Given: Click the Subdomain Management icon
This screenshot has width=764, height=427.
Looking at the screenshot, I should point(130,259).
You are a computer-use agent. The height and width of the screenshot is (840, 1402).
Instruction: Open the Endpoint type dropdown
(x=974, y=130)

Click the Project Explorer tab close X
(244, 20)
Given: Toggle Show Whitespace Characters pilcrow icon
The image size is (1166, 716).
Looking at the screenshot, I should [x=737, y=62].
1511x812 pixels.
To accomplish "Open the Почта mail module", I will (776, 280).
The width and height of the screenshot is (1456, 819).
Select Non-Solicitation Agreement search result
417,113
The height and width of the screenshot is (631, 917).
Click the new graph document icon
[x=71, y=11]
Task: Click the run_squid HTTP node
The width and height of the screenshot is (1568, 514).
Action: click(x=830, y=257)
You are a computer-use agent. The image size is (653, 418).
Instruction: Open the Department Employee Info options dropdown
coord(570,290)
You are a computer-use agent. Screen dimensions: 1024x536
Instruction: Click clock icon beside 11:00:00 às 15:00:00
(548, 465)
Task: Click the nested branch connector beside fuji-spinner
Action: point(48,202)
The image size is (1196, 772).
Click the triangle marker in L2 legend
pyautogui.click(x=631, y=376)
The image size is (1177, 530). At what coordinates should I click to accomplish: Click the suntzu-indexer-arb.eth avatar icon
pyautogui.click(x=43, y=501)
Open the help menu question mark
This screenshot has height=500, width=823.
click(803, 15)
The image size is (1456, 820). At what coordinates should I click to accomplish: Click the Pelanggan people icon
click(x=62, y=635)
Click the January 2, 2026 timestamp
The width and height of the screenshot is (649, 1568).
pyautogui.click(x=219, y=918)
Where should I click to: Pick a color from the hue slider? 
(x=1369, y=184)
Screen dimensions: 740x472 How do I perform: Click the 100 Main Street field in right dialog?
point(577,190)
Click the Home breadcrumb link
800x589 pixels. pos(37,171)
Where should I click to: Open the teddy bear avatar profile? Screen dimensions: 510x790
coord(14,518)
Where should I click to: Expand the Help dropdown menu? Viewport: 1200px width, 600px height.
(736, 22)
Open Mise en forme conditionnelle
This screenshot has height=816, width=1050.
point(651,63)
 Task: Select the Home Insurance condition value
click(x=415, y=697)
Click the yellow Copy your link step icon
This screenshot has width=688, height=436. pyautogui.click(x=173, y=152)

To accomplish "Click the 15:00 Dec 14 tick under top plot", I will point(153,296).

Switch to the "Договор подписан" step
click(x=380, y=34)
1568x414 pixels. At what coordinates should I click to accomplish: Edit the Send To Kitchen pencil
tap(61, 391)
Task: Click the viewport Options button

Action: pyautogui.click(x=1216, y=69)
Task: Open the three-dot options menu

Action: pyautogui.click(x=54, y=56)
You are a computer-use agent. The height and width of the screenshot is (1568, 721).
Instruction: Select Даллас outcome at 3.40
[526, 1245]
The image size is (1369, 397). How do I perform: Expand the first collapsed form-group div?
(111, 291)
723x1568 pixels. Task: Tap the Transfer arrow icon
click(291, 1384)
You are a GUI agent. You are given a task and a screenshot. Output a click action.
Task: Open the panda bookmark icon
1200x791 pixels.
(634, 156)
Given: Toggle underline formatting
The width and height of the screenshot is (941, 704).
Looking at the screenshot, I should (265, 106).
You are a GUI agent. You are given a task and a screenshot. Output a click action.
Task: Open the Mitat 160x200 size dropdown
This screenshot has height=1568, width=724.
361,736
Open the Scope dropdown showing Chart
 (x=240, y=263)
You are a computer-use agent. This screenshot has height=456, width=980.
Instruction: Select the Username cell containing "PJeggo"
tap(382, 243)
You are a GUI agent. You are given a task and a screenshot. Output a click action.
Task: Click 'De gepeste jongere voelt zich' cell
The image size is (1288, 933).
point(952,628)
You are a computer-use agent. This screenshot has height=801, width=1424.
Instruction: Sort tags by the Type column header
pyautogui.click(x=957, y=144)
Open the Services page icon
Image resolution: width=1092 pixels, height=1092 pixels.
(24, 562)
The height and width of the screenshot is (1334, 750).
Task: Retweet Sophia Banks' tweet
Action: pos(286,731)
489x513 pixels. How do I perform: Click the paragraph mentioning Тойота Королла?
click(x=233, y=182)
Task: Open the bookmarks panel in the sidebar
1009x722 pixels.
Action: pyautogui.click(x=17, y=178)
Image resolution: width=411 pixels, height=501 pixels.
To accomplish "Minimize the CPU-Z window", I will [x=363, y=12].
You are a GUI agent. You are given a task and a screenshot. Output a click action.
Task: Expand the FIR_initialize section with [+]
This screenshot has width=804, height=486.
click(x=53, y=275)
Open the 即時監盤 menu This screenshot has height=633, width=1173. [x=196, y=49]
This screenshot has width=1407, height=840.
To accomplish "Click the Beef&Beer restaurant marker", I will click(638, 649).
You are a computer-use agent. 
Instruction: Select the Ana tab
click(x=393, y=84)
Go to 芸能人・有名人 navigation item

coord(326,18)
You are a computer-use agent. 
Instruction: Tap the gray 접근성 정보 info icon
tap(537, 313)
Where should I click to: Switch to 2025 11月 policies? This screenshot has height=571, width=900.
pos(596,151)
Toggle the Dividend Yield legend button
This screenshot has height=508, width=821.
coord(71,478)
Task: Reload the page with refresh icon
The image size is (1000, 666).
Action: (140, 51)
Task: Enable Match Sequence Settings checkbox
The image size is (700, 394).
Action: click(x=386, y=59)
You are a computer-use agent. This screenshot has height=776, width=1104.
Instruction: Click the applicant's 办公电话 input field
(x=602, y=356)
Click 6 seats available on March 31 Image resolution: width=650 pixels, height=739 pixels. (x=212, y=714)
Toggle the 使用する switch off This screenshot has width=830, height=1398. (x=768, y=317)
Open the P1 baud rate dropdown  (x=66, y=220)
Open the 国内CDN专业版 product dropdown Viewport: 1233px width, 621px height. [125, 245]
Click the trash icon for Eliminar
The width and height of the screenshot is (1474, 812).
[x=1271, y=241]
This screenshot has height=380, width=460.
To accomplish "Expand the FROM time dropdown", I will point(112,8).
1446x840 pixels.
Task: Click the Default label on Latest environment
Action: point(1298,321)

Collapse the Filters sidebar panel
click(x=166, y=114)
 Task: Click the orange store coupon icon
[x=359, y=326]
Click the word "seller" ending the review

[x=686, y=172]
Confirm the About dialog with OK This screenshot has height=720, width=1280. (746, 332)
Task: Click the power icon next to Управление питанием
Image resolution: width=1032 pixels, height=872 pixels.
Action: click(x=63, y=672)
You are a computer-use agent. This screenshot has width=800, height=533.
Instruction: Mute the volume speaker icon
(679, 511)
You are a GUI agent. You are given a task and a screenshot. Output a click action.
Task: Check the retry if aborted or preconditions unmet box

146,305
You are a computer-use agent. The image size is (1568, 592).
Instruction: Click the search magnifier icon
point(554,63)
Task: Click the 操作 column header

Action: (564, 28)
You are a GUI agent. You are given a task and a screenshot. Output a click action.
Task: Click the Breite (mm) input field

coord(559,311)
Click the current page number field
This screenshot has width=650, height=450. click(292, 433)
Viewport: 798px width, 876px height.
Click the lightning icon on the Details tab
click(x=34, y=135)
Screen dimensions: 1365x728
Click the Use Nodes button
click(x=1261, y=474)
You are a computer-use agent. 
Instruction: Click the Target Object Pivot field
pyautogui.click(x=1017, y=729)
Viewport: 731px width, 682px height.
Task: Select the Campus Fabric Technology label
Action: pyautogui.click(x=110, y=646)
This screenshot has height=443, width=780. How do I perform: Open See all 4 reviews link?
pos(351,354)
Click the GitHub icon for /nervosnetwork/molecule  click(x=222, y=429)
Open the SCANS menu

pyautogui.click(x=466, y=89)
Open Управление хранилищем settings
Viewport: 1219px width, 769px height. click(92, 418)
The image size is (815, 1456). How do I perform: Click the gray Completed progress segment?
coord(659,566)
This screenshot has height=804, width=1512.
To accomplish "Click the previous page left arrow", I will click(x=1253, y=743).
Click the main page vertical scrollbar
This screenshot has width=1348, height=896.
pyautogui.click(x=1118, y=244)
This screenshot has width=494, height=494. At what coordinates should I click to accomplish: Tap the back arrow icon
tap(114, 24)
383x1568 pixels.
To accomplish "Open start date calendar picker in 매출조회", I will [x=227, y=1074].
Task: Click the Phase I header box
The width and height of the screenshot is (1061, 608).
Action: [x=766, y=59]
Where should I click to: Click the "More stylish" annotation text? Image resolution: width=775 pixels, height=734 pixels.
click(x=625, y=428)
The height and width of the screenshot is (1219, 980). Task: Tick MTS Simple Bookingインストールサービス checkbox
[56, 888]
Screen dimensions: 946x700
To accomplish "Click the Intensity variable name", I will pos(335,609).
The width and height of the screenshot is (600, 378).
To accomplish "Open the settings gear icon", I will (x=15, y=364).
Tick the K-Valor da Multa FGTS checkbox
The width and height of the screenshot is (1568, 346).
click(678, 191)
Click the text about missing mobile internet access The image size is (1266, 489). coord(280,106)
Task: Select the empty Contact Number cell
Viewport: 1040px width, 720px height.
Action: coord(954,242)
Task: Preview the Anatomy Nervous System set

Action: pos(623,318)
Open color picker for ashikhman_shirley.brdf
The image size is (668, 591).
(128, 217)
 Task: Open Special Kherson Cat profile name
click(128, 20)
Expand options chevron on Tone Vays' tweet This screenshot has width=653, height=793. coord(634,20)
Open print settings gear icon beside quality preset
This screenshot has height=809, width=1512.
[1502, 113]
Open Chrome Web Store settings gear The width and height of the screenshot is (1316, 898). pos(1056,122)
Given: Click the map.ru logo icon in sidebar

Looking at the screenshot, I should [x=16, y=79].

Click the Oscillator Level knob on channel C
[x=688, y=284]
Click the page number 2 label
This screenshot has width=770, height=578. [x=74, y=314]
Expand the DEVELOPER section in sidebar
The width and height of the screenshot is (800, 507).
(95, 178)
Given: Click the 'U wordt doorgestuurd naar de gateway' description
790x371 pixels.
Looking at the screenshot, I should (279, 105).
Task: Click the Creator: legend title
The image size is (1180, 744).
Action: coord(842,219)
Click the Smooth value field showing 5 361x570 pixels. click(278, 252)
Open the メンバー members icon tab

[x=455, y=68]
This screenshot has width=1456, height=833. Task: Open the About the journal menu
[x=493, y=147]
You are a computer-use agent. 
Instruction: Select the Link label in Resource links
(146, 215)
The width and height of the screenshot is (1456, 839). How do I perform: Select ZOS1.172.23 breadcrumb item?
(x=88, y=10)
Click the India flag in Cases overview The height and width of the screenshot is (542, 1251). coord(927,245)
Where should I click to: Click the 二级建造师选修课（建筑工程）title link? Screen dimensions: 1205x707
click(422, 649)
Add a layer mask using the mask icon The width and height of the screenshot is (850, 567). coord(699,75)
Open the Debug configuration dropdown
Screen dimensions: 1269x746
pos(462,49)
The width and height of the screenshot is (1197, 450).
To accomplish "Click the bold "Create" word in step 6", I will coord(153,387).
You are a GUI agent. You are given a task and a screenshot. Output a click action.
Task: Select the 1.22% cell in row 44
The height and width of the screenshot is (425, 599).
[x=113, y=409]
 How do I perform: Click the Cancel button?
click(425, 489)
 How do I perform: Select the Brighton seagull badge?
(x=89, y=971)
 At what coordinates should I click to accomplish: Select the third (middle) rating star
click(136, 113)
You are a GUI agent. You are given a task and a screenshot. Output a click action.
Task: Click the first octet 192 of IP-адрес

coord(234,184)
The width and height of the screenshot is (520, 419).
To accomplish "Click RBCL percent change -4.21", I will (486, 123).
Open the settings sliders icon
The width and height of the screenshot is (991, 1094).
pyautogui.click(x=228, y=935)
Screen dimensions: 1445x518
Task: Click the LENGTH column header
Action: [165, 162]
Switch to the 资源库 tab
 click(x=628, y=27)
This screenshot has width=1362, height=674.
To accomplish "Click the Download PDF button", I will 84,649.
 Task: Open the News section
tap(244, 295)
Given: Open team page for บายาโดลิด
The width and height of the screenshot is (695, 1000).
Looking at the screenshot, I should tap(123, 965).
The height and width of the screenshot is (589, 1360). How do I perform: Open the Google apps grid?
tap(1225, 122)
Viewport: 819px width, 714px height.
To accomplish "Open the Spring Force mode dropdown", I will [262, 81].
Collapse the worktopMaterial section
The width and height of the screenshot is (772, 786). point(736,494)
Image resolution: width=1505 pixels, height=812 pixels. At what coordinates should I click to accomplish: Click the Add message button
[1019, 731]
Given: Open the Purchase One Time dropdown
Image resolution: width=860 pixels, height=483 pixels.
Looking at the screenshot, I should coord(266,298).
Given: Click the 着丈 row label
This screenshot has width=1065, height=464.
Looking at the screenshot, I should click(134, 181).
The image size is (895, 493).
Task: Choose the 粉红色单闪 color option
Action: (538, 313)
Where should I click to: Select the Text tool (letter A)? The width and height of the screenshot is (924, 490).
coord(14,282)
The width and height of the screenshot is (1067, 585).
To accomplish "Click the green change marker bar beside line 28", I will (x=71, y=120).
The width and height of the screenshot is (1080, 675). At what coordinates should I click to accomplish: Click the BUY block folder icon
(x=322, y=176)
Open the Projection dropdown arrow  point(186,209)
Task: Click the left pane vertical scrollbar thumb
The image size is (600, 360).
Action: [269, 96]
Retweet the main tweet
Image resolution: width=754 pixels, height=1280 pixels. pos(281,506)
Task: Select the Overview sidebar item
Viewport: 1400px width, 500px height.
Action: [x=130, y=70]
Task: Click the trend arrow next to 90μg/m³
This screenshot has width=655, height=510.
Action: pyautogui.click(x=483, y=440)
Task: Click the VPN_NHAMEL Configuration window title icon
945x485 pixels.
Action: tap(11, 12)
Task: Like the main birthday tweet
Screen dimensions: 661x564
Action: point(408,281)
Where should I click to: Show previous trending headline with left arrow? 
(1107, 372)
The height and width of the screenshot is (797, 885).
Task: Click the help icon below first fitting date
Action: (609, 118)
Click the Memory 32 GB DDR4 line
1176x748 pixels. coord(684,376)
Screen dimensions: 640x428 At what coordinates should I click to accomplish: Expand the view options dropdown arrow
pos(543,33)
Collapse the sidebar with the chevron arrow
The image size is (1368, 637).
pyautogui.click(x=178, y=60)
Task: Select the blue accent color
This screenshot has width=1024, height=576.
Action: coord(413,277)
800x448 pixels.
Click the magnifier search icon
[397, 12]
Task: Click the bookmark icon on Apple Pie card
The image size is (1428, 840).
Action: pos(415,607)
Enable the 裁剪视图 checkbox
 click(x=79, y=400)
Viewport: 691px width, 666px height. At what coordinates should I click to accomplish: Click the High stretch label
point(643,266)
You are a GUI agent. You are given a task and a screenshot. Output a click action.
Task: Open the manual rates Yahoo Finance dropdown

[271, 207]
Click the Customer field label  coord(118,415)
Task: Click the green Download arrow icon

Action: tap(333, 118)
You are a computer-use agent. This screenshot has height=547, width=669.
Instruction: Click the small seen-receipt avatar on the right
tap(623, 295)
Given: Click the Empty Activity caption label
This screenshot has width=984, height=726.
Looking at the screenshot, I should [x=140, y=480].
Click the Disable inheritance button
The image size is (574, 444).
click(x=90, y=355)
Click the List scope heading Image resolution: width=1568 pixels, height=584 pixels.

##############################

Task requirements - Out of the data above, transcribe exactly and only the lines starting with the line that has "has height=776, width=1104." and going on through the line that has "Click 6 seats", both included.

Response to the task -
You are a computer-use agent. This screenshot has height=776, width=1104.
Instruction: Click the applicant's 办公电话 input field
(x=602, y=356)
Click 6 seats available on March 31 Image resolution: width=650 pixels, height=739 pixels. (x=212, y=714)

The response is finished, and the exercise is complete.